About this task -> Pick out and copy every line of the entries below that contains the string "cell".

Given entries ->
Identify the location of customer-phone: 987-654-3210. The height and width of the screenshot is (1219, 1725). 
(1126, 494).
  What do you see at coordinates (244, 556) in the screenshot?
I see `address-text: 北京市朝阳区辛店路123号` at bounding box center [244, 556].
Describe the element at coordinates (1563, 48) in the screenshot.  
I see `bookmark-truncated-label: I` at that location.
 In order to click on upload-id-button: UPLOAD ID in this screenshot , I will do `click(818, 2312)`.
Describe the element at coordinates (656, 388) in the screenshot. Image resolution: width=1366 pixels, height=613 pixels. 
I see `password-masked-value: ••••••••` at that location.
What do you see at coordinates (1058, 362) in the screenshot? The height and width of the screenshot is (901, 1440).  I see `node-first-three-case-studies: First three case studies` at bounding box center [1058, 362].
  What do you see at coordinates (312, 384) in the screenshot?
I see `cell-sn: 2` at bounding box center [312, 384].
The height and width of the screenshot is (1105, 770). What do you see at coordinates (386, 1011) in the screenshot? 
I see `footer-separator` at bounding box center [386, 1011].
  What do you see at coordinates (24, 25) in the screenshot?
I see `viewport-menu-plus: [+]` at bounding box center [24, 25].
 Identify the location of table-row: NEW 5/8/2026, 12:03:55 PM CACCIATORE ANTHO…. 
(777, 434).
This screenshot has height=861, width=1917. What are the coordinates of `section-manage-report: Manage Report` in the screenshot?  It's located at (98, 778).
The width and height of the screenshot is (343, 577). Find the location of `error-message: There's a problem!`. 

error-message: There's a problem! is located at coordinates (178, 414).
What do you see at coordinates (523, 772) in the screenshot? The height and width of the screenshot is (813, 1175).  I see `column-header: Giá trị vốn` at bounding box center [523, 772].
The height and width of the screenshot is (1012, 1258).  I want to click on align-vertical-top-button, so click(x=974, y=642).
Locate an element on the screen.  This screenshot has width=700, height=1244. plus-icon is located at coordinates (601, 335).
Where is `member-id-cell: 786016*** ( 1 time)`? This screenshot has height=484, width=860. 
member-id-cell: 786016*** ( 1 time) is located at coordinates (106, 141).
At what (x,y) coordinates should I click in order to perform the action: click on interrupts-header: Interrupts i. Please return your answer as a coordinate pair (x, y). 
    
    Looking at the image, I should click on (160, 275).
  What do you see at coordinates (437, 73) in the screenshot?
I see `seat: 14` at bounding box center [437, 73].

Solution for this problem ->
I see `cell-sn: 2` at bounding box center [312, 384].
Where is `member-id-cell: 786016*** ( 1 time)`? This screenshot has height=484, width=860. 
member-id-cell: 786016*** ( 1 time) is located at coordinates (106, 141).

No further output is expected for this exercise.